The people at New Belgium pride themselves on being employee owned. They also pride themselves on employing a team that values tech as a vehicle to improve productivity and limit environmental impact.
“We have a strong culture around innovation and sustainability,” Katie Wallace, the Assistant Director of Sustainability at New Belgium said. “Any time we talk about technology we like to say that having the culture that supports that is equally as important as having the technology. Many new technologies have failed because they don’t have the culture around it to support it.”
Tech is only as good as the people who own and use it, after all.
Wallace was nice enough to talk us through some of the tech that helps make New Belgium one of the greenest brewers in the world.
Brew Kettle Heat Exchangers: The company employs a technology that transfers heat from one batch of beer to another, cutting down significantly on energy use. The practice dates back to the days when New Belgium beer was being brewed in the founder’s basement, and the heat exchangers consisted of copper pipes and a large trash can. You can actually see the original heat exchangers if you go on the brewery tour.
Brewing Kettle: Most kettles heat from the outside in, like a pot you’d boil water in. That means it takes awhile to get the water in the middle hot. New Belgium uses a Steinecker Merlin kettle which has a cone-shaped boiler plate inside of it. The Steinecker flushes water around the plate while it heats, resulting in boiling water in half the time it would take in a traditional kettle.
Reusing Water: Not wanting to waste water, the company installed a mechanism that captures water after it is used to rinse the inside of a bottle and reuses that same water to clean the exterior of the bottle.

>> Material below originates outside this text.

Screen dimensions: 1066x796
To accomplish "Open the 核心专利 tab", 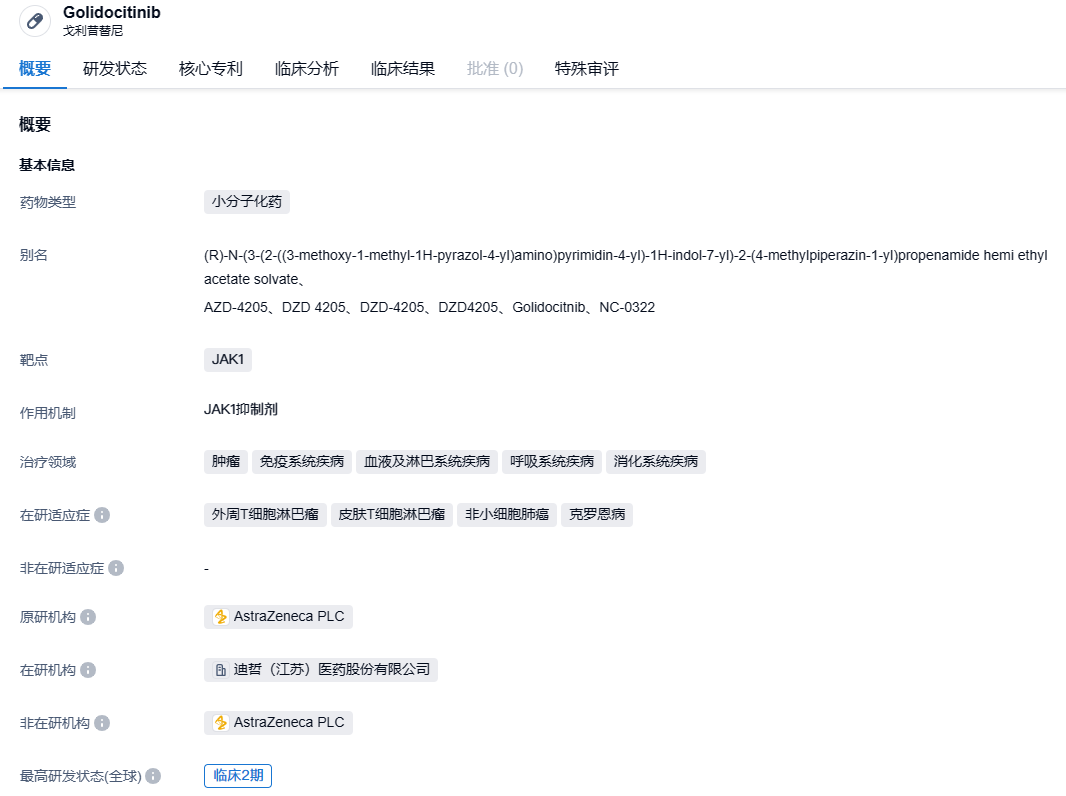I will (211, 69).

Don’t worry, it’s super clean — they checked.
Process Water Treatment Plant: Used water is then sent to the company’s onsite water treatment plant where microbes are used to digest anything nasty in the water. Those microbes give off methane as a byproduct, which is captured and stored in two giant methane balloons.

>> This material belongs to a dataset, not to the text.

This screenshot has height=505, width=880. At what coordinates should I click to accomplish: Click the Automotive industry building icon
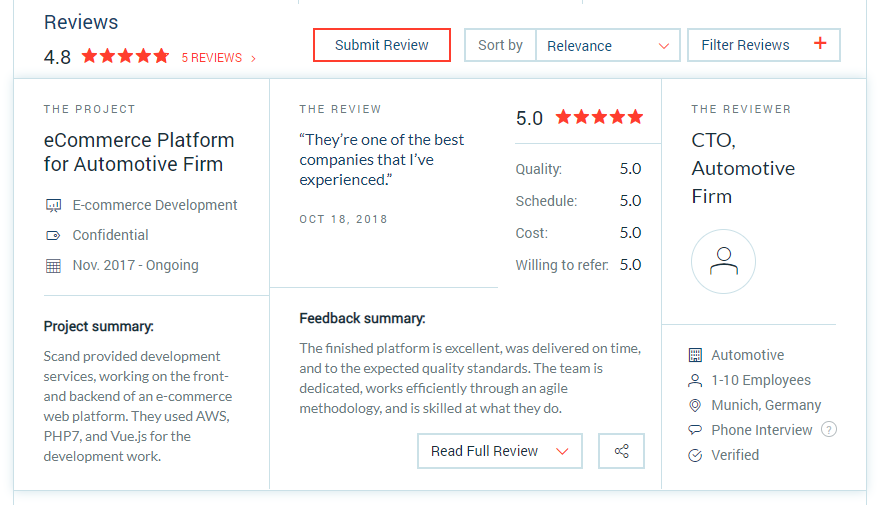pyautogui.click(x=695, y=355)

Methane Power: The company then takes the methane from the balloons, and uses it to power two giant engines that produce around 12 percent of the electricity used in facility.
Onsite Solar: Another 300 kilowatts of electricity, about 3 to 4 percent of the facility’s total, is captured from solar power panels on the brewery.

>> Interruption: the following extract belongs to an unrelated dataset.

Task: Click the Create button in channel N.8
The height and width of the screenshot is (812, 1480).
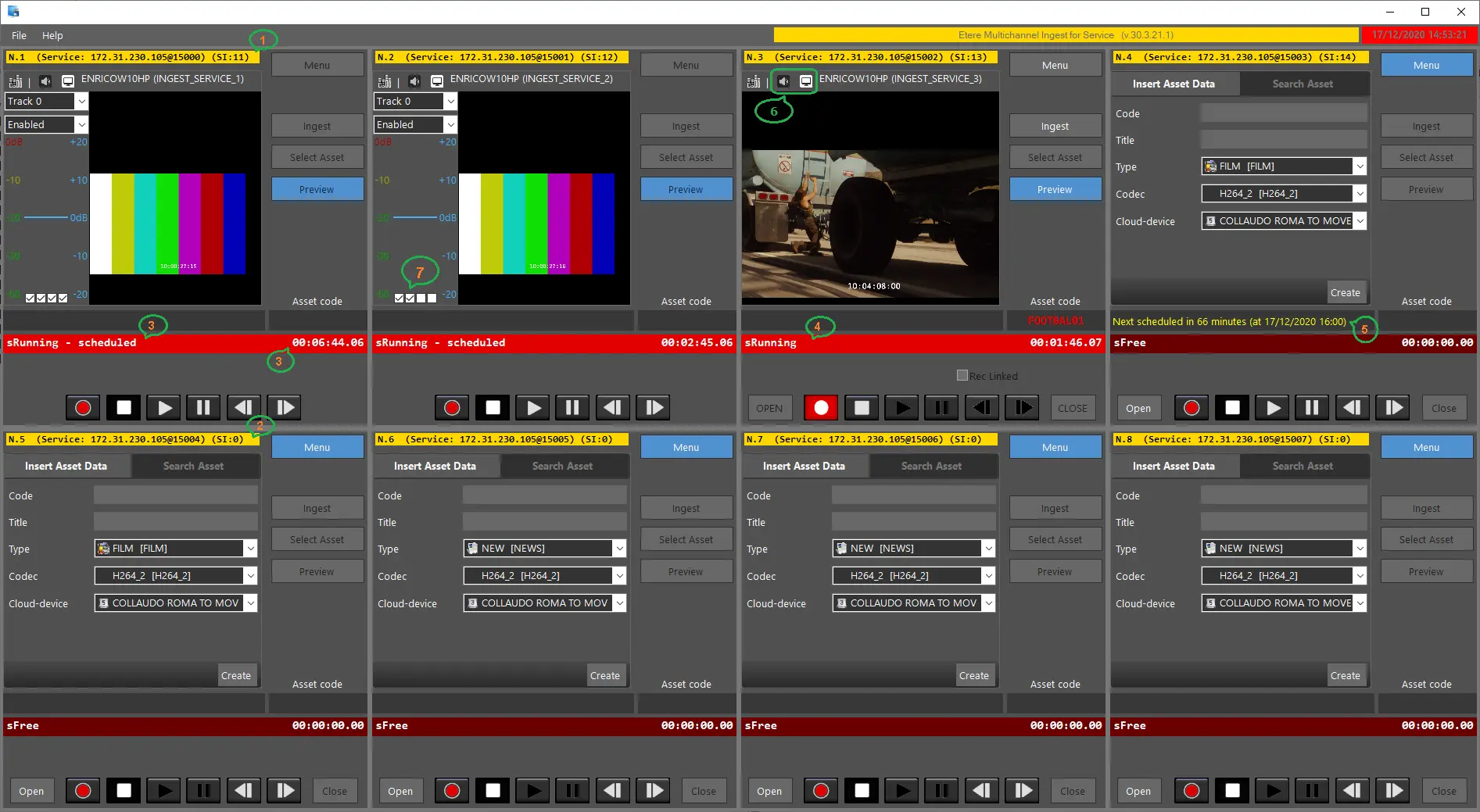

Power from Wyoming’s Wind: Possibly their most impressive achievement in this list of environmental awareness tactics, the company’s employee owners voted unanimously to forego profit-sharing for a year to give the company the capital it needed to purchase wind power from a wind farm in Wyoming. That meant that every employee at New Belgium voted to give up money from their own pockets to ensure the company’s electricity consumption came from renewable sources.
So, I guess, drink up Colorado, it’s good for the environment.